According to the latest data from Fitch Ratings, delinquencies on U.S. commercial mortgage-backed securities (CMBS) fell last month to 8.17% from 8.29% in October, representing the lowest level since November 2010 and the sixth consecutive monthly decrease.
In November, loan resolutions totaling $1.5 billion outpaced $1.3 billion in additions to Fitch's index. Also, $6.6 billion in Fitch-rated deals closed in November, offsetting $4.6 billion in portfolio runoff.
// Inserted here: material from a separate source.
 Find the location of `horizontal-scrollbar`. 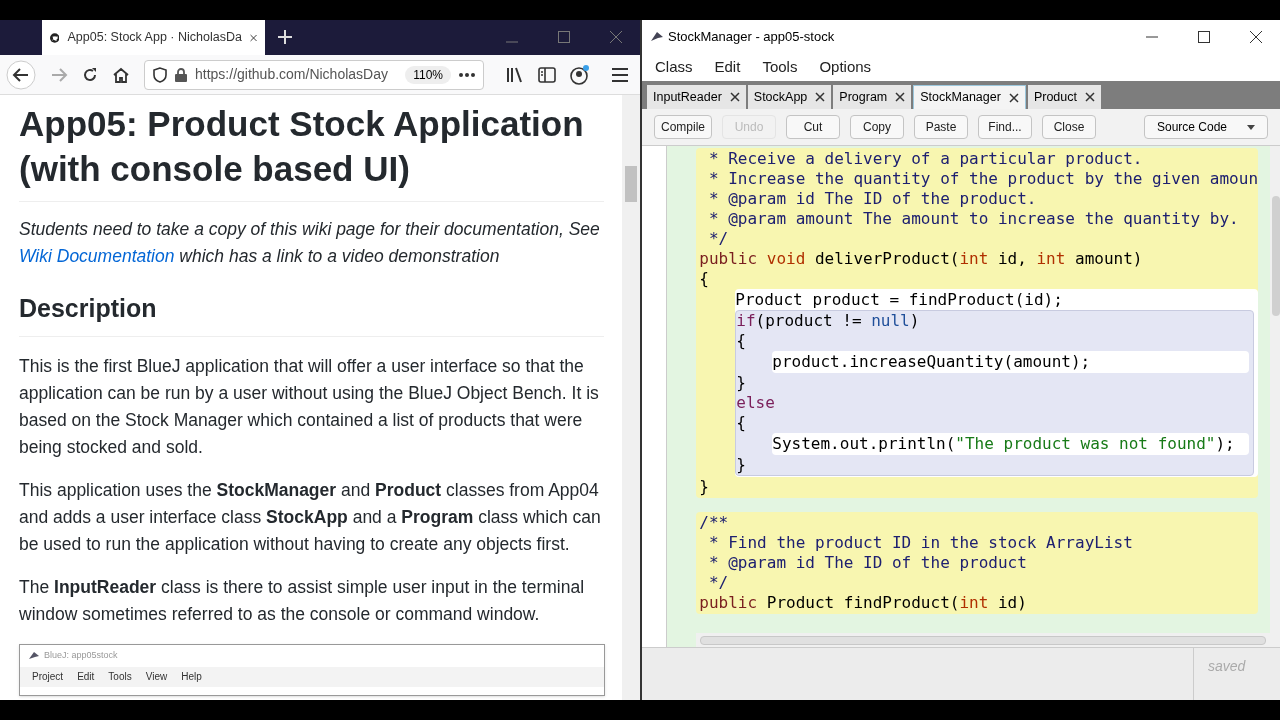

horizontal-scrollbar is located at coordinates (983, 640).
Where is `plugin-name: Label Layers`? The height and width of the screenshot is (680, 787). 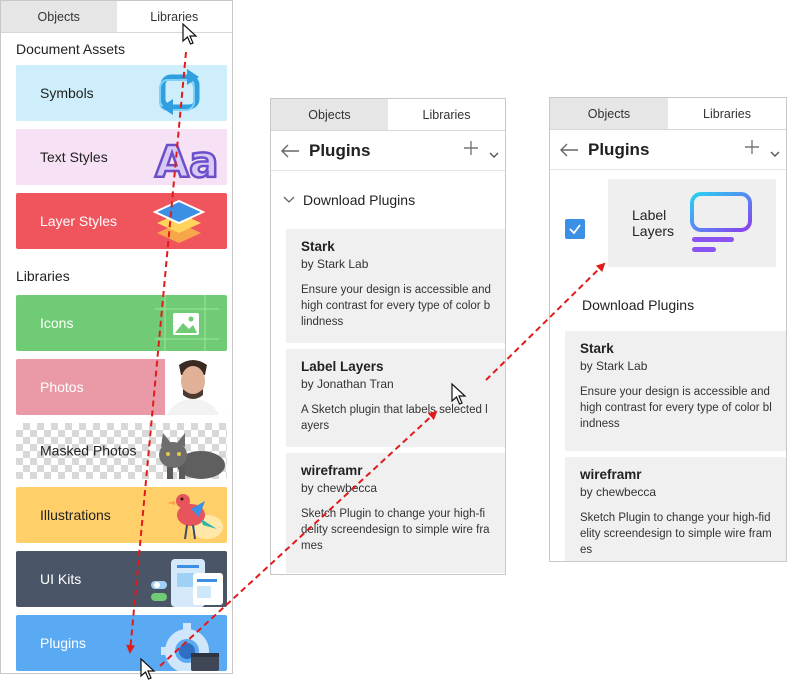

New deals contributed nearly $3 billion in new multifamily loans to Fitch's index, as well as $1.4 billion in lodging properties, $752 million in offices and $630 million in retail loans.
In November, multifamily, office and retail saw their delinquency rates improve, while hotel and industrial worsened moderately. Notably, no loans over $100 million transferred into or out of the index last month – the first time this has occurred in over a year, the company says.
Current and prior-month delinquency rates for each of the major property types are as follows: multifamily, 9.92% (from 10.45% in October); hotel, 9.83% (from 9.58%); industrial, 8.88% (from 8.76%); office, 8.63% (from 8.72%); and retail, 7.28% (from 7.35%)
Fitch Ratings' delinquency index includes 2,170 loans totaling $32 billion that are currently at least 60 days delinquent, in foreclosure or real estate owned, or considered non-performing matured out of the outstanding rated universe of approximately 32,000 loans comprising $392.1 billion. The index excludes loans that are 30 to 59 days delinquent, which totaled $2.1 billion in November (compared with $1.7 billion in October).